Als Phyisker möchte ich das ein wenig kommentieren. Zunächst sollte man sich
überlegen, warum Lüften nötig ist:
- Lüften entfernt Schadstoffe (Radioaktives Radon aus der Erde, das als
Edelgas auch Kellerböden und Wände durchdringt und nirgends vermieden werden kann;
Ausdünstungen von Zeitungen, Teppichen,
Schränken und vielen anderen Materialien), die sich in geschlossenen
Räumen anreichern. Deshalb sollte man auch Räume lüften, in denen man sich
zuvor nicht aufgehalten hatte, die man aber jetzt nutzen will.
- Lüften entfernt Feuchtigkeit. Eine hohe Luftfeuchtigkeit erhöht den
Feuchtigkeitsgehalt von kalten Außenwänden. Dadurch wird deren Wärmeleitfähigkeit
erhöht und so verliert man mehr Heizwärme durch die Wand als man durch
das seltenere Lüften einspart. Besonders in Räumen mit vielen Pflanzen, oder
in denen man Wäsche trocknet, und in Küche und Bad muß noch mehr gelüftet werden!
Denn feuchte
Wände neigen auch zu Schimmelbefall. Auf der anderen Seite ist eine zu
trockene Luft für die Atmungsorgane eher nachteilig.
- Lüften beseitigt Ausdünstungen der Menschen und Tiere,
vorallem Kohlendioxid und Wasserdampf und bringt (hoffentlich) frischen
Sauerstoff. Gerade Räume mit einer hohen Personendichte müssen
oft gelüftet werden, was z.B. in vielen Gaststätten vernachlässigt wird.
- Lüften entfernt Gerüche, weshalb es nach dem Essen oder Kochen
besonders sinnvoll ist.
- Häufig übersehen wird, daß Lüften die Luft entstaubt. In der Regel
ist die Feinstaubkonzentration in der Raumluft erheblich höher als draußen.
Der grobe Staub, den man in den Sonnenstrahlen sehen kann, spielt dabei eine
untergeordnete Rolle, weil er beim Einatmen schon bald aus der Luft
herausgefiltert wird. Viel gefährlicher ist der unsichtbare Feinstaub, der
weniger als 1mm groß ist. Denn dieser schwebt sehr lange in der Luft, wenn
die Heizung die Luft umwälzt, praktisch unbegrenzt lange. Und jeder Schritt auf
einem Teppich erhöht die Staubkonzentration weiter. (Gut gereinigte ebene
Böden sind diesbezüglich vorteilhafter.) Das Schädliche am Feinstaub ist, daß er,
wie der Zigarettenrauch, teilweise bis in die Lungen gelangt und sich dort,
wenn es zuviel wird, schädlich auswirken kann.
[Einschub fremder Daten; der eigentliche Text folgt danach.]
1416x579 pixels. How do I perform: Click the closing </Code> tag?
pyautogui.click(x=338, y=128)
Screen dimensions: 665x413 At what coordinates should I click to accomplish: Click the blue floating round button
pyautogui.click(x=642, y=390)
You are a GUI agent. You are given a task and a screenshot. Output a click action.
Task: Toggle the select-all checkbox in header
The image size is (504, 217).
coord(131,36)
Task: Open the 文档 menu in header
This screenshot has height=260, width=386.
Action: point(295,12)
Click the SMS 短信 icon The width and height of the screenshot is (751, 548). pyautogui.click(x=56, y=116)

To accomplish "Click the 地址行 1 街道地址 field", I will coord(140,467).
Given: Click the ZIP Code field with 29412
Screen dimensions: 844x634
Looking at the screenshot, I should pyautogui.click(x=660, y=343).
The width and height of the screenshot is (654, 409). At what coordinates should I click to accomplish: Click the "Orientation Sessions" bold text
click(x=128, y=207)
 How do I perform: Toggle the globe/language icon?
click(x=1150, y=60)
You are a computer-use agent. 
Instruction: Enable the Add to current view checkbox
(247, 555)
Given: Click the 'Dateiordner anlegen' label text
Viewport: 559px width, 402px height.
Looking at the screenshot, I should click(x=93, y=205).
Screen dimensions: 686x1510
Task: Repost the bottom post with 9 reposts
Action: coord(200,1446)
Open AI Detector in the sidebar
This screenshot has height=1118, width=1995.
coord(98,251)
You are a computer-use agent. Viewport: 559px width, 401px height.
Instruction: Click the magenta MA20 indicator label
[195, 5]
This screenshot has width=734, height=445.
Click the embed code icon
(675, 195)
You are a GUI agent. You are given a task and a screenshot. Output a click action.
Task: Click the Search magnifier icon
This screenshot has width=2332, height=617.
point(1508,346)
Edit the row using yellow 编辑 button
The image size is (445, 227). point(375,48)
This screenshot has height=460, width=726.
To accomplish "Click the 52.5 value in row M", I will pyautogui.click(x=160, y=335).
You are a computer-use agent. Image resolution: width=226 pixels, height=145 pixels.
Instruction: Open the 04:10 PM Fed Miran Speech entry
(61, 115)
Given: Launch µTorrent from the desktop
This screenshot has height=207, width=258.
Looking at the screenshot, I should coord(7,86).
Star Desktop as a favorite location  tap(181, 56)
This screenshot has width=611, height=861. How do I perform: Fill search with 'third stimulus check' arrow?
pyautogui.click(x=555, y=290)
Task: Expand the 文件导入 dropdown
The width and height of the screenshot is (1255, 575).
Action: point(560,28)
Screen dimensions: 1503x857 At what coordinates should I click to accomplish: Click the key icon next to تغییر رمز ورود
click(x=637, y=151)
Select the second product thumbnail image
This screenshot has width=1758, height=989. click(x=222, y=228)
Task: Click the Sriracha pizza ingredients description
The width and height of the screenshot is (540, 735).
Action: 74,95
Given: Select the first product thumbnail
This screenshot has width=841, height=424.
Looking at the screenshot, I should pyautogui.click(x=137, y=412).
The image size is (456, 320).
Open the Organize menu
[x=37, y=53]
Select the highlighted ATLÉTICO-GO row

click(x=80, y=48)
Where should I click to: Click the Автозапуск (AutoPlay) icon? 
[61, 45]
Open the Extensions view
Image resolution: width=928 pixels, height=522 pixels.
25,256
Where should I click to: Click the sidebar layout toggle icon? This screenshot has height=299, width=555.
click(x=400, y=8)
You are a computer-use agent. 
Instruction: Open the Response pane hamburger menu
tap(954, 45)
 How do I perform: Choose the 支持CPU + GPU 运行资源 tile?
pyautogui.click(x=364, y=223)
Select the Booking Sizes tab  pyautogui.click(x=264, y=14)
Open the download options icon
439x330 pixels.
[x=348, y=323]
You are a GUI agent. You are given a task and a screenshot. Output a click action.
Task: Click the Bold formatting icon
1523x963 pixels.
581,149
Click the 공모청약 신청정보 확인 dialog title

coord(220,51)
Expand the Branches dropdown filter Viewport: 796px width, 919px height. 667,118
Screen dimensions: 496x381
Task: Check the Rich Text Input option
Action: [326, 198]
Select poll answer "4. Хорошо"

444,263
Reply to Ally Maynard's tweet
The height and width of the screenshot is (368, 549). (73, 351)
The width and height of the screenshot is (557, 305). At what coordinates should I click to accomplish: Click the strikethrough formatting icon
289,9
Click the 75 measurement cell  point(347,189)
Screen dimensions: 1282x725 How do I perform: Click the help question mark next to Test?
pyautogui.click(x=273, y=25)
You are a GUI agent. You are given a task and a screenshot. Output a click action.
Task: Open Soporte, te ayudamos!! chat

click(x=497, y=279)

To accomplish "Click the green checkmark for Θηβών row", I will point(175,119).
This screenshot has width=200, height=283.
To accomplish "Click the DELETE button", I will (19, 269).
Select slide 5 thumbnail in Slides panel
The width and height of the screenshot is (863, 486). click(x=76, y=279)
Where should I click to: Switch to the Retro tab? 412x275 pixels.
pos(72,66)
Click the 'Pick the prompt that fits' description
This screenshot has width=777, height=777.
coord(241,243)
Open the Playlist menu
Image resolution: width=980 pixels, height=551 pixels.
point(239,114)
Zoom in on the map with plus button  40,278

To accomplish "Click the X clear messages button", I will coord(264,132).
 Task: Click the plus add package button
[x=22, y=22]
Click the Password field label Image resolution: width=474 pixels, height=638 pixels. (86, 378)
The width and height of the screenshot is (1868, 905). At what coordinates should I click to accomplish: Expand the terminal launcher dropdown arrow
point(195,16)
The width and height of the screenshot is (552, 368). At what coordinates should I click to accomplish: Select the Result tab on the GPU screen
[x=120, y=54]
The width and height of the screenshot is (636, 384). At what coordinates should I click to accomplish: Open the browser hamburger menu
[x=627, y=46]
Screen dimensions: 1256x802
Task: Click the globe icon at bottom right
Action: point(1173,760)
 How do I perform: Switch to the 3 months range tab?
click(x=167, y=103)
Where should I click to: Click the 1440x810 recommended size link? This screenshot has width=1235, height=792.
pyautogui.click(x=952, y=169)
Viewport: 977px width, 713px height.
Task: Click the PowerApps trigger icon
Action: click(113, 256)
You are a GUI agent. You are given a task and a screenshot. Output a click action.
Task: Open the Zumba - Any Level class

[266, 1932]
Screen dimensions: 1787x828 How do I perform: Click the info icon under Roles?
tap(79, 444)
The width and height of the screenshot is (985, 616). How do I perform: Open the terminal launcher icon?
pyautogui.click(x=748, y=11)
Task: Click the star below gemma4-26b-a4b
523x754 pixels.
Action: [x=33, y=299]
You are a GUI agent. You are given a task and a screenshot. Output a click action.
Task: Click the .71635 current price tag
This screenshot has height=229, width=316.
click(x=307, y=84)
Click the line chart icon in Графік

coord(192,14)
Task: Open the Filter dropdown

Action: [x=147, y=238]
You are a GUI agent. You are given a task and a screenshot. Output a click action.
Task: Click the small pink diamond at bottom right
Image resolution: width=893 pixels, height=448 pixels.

Es wird zwar - zurecht -
viel Theater um den Feinstaub an stark befahrenen Straßen gemacht, daß
dessen Konzentration in den Wohnungen aber oft viel höher ist, ist vielen
nicht bewußt. Deshalb ist es unbedingt nötig, beim Staubsaugen und
Abstauben zu lüften!
Aus diesen Gründen fürs Lüften leiten sich folgende Kommentare zu den
allgemeinen Empfehlungen ab:
- Die Häufigkeit hängt natürlich davon ab, welche Räume man überhaupt nutzt.
Räume, die nicht genutzt werden, und deren Türen geschlossen sind, braucht
man nicht so häufig lüften. Wer hingegen stark ausgasende Teppiche (Lösungsmittel
der Teppichkleber) oder Schränke (Formaldehyd) hat, sollte eher öfters lüften.
Im übrigen werden Lüftungsanlagen im allgemeinen so eingestellt, daß sie alle
2 bis 3 Stunden, also bis zu 12 mal am Tag die Luft mengenmäßig komplett austauschen.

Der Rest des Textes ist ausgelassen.